RECORDS:
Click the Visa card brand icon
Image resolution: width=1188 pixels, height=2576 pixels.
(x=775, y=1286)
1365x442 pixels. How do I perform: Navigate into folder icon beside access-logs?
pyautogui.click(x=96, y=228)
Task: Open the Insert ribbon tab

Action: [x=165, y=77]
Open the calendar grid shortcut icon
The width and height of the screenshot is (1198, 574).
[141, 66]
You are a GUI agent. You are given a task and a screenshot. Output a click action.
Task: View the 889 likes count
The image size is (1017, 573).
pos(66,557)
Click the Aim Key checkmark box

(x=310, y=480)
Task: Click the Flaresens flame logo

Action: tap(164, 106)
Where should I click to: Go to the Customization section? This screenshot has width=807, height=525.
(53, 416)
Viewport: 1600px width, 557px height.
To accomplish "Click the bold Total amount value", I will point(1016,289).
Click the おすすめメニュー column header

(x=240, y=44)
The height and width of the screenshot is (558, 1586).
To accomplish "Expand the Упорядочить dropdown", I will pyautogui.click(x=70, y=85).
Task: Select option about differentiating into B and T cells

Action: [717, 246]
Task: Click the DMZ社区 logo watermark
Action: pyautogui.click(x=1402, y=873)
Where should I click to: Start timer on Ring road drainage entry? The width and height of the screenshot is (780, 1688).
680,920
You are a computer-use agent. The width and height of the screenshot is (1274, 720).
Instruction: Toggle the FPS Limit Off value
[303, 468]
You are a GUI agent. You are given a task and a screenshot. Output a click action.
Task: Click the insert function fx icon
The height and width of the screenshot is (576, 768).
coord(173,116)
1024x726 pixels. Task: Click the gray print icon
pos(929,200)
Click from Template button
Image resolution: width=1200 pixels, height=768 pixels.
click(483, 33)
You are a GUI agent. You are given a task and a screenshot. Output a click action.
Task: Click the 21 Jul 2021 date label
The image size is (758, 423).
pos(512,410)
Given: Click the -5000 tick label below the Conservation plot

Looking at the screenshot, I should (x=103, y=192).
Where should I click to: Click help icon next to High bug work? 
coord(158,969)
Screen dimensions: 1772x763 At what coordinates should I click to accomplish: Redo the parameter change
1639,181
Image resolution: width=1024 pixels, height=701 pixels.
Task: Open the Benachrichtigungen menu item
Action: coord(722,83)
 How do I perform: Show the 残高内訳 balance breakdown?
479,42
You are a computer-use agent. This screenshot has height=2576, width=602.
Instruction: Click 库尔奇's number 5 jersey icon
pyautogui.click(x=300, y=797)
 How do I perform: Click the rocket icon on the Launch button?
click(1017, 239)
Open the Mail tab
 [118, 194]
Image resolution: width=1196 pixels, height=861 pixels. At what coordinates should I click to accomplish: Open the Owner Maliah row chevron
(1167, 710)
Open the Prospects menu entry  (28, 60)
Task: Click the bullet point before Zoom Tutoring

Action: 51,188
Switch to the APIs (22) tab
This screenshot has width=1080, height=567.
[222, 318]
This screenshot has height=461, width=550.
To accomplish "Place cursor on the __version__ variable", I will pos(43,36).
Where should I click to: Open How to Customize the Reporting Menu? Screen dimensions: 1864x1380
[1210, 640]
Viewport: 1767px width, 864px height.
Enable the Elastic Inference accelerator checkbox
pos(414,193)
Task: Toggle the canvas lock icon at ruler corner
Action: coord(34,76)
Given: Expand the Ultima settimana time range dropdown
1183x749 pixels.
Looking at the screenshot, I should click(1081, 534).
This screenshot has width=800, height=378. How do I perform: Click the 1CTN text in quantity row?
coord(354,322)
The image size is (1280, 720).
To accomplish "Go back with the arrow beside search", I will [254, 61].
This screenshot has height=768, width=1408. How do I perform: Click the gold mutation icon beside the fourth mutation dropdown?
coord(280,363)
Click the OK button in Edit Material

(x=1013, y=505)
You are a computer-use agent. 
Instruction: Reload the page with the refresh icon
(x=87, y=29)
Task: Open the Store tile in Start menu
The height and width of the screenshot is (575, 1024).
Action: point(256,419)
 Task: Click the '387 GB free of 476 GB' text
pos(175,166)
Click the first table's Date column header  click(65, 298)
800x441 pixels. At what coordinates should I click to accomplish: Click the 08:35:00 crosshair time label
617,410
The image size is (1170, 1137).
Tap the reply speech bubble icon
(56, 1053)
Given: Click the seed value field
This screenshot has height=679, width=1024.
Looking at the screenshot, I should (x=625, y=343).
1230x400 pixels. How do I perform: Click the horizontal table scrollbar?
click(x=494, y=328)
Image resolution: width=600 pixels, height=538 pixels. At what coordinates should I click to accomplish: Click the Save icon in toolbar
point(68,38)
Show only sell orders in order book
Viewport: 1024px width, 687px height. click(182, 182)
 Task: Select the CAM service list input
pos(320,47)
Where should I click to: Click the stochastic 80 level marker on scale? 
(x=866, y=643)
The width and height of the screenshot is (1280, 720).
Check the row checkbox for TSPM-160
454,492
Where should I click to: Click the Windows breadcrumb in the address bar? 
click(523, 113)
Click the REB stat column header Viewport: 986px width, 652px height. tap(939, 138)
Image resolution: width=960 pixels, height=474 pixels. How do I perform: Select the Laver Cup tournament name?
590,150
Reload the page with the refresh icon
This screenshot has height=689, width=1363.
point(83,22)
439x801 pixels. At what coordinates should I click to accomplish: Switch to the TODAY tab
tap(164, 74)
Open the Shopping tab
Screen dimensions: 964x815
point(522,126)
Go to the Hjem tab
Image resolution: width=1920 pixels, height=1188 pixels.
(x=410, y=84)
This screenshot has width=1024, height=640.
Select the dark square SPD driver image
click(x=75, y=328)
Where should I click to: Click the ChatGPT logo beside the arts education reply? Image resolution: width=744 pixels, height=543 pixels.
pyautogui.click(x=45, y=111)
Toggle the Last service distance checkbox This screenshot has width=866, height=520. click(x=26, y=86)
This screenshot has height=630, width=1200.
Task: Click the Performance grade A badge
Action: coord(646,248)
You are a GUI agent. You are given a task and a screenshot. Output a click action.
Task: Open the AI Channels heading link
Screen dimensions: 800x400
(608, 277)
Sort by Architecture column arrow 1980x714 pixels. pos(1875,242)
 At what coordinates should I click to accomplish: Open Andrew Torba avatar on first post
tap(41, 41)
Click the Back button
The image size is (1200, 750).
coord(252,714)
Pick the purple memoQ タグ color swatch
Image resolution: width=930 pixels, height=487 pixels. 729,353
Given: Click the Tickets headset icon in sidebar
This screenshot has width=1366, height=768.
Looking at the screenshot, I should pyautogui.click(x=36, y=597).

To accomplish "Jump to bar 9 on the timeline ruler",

YOUR OBJECTIVE:
Write the listing out again in full, exactly as it stands above.

SOLVED PROBLEM:
Click the Visa card brand icon
Image resolution: width=1188 pixels, height=2576 pixels.
(x=775, y=1286)
1365x442 pixels. How do I perform: Navigate into folder icon beside access-logs?
pyautogui.click(x=96, y=228)
Task: Open the Insert ribbon tab

Action: [x=165, y=77]
Open the calendar grid shortcut icon
The width and height of the screenshot is (1198, 574).
[141, 66]
You are a GUI agent. You are given a task and a screenshot. Output a click action.
Task: View the 889 likes count
The image size is (1017, 573).
pos(66,557)
Click the Aim Key checkmark box

(x=310, y=480)
Task: Click the Flaresens flame logo

Action: tap(164, 106)
Where should I click to: Go to the Customization section? This screenshot has width=807, height=525.
(53, 416)
Viewport: 1600px width, 557px height.
To accomplish "Click the bold Total amount value", I will point(1016,289).
Click the おすすめメニュー column header

(x=240, y=44)
The height and width of the screenshot is (558, 1586).
To accomplish "Expand the Упорядочить dropdown", I will pyautogui.click(x=70, y=85).
Task: Select option about differentiating into B and T cells

Action: [717, 246]
Task: Click the DMZ社区 logo watermark
Action: pyautogui.click(x=1402, y=873)
Where should I click to: Start timer on Ring road drainage entry? The width and height of the screenshot is (780, 1688).
680,920
You are a computer-use agent. The width and height of the screenshot is (1274, 720).
Instruction: Toggle the FPS Limit Off value
[303, 468]
You are a GUI agent. You are given a task and a screenshot. Output a click action.
Task: Click the insert function fx icon
The height and width of the screenshot is (576, 768).
coord(173,116)
1024x726 pixels. Task: Click the gray print icon
pos(929,200)
Click from Template button
Image resolution: width=1200 pixels, height=768 pixels.
click(483, 33)
You are a GUI agent. You are given a task and a screenshot. Output a click action.
Task: Click the 21 Jul 2021 date label
The image size is (758, 423).
pos(512,410)
Given: Click the -5000 tick label below the Conservation plot

Looking at the screenshot, I should (x=103, y=192).
Where should I click to: Click help icon next to High bug work? 
coord(158,969)
Screen dimensions: 1772x763 At what coordinates should I click to accomplish: Redo the parameter change
1639,181
Image resolution: width=1024 pixels, height=701 pixels.
Task: Open the Benachrichtigungen menu item
Action: coord(722,83)
 How do I perform: Show the 残高内訳 balance breakdown?
479,42
You are a computer-use agent. This screenshot has height=2576, width=602.
Instruction: Click 库尔奇's number 5 jersey icon
pyautogui.click(x=300, y=797)
 How do I perform: Click the rocket icon on the Launch button?
click(1017, 239)
Open the Mail tab
 [118, 194]
Image resolution: width=1196 pixels, height=861 pixels. At what coordinates should I click to accomplish: Open the Owner Maliah row chevron
(1167, 710)
Open the Prospects menu entry  (28, 60)
Task: Click the bullet point before Zoom Tutoring

Action: 51,188
Switch to the APIs (22) tab
This screenshot has width=1080, height=567.
[222, 318]
This screenshot has height=461, width=550.
To accomplish "Place cursor on the __version__ variable", I will pos(43,36).
Where should I click to: Open How to Customize the Reporting Menu? Screen dimensions: 1864x1380
[1210, 640]
Viewport: 1767px width, 864px height.
Enable the Elastic Inference accelerator checkbox
pos(414,193)
Task: Toggle the canvas lock icon at ruler corner
Action: coord(34,76)
Given: Expand the Ultima settimana time range dropdown
1183x749 pixels.
Looking at the screenshot, I should click(1081, 534).
This screenshot has width=800, height=378. How do I perform: Click the 1CTN text in quantity row?
coord(354,322)
The image size is (1280, 720).
To accomplish "Go back with the arrow beside search", I will [254, 61].
This screenshot has height=768, width=1408. How do I perform: Click the gold mutation icon beside the fourth mutation dropdown?
coord(280,363)
Click the OK button in Edit Material

(x=1013, y=505)
You are a computer-use agent. 
Instruction: Reload the page with the refresh icon
(x=87, y=29)
Task: Open the Store tile in Start menu
The height and width of the screenshot is (575, 1024).
Action: point(256,419)
 Task: Click the '387 GB free of 476 GB' text
pos(175,166)
Click the first table's Date column header  click(65, 298)
800x441 pixels. At what coordinates should I click to accomplish: Click the 08:35:00 crosshair time label
617,410
The image size is (1170, 1137).
Tap the reply speech bubble icon
(56, 1053)
Given: Click the seed value field
This screenshot has height=679, width=1024.
Looking at the screenshot, I should (x=625, y=343).
1230x400 pixels. How do I perform: Click the horizontal table scrollbar?
click(x=494, y=328)
Image resolution: width=600 pixels, height=538 pixels. At what coordinates should I click to accomplish: Click the Save icon in toolbar
point(68,38)
Show only sell orders in order book
Viewport: 1024px width, 687px height. click(182, 182)
 Task: Select the CAM service list input
pos(320,47)
Where should I click to: Click the stochastic 80 level marker on scale? 
(x=866, y=643)
The width and height of the screenshot is (1280, 720).
Check the row checkbox for TSPM-160
454,492
Where should I click to: Click the Windows breadcrumb in the address bar? 
click(523, 113)
Click the REB stat column header Viewport: 986px width, 652px height. tap(939, 138)
Image resolution: width=960 pixels, height=474 pixels. How do I perform: Select the Laver Cup tournament name?
590,150
Reload the page with the refresh icon
This screenshot has height=689, width=1363.
point(83,22)
439x801 pixels. At what coordinates should I click to accomplish: Switch to the TODAY tab
tap(164, 74)
Open the Shopping tab
Screen dimensions: 964x815
point(522,126)
Go to the Hjem tab
Image resolution: width=1920 pixels, height=1188 pixels.
(x=410, y=84)
This screenshot has width=1024, height=640.
Select the dark square SPD driver image
click(x=75, y=328)
Where should I click to: Click the ChatGPT logo beside the arts education reply? Image resolution: width=744 pixels, height=543 pixels.
pyautogui.click(x=45, y=111)
Toggle the Last service distance checkbox This screenshot has width=866, height=520. click(x=26, y=86)
This screenshot has height=630, width=1200.
Task: Click the Performance grade A badge
Action: coord(646,248)
You are a GUI agent. You are given a task and a screenshot. Output a click action.
Task: Open the AI Channels heading link
Screen dimensions: 800x400
(608, 277)
Sort by Architecture column arrow 1980x714 pixels. pos(1875,242)
 At what coordinates should I click to accomplish: Open Andrew Torba avatar on first post
tap(41, 41)
Click the Back button
The image size is (1200, 750).
coord(252,714)
Pick the purple memoQ タグ color swatch
Image resolution: width=930 pixels, height=487 pixels. 729,353
Given: Click the Tickets headset icon in sidebar
This screenshot has width=1366, height=768.
Looking at the screenshot, I should pyautogui.click(x=36, y=597).

To accomplish "Jump to bar 9 on the timeline ruler",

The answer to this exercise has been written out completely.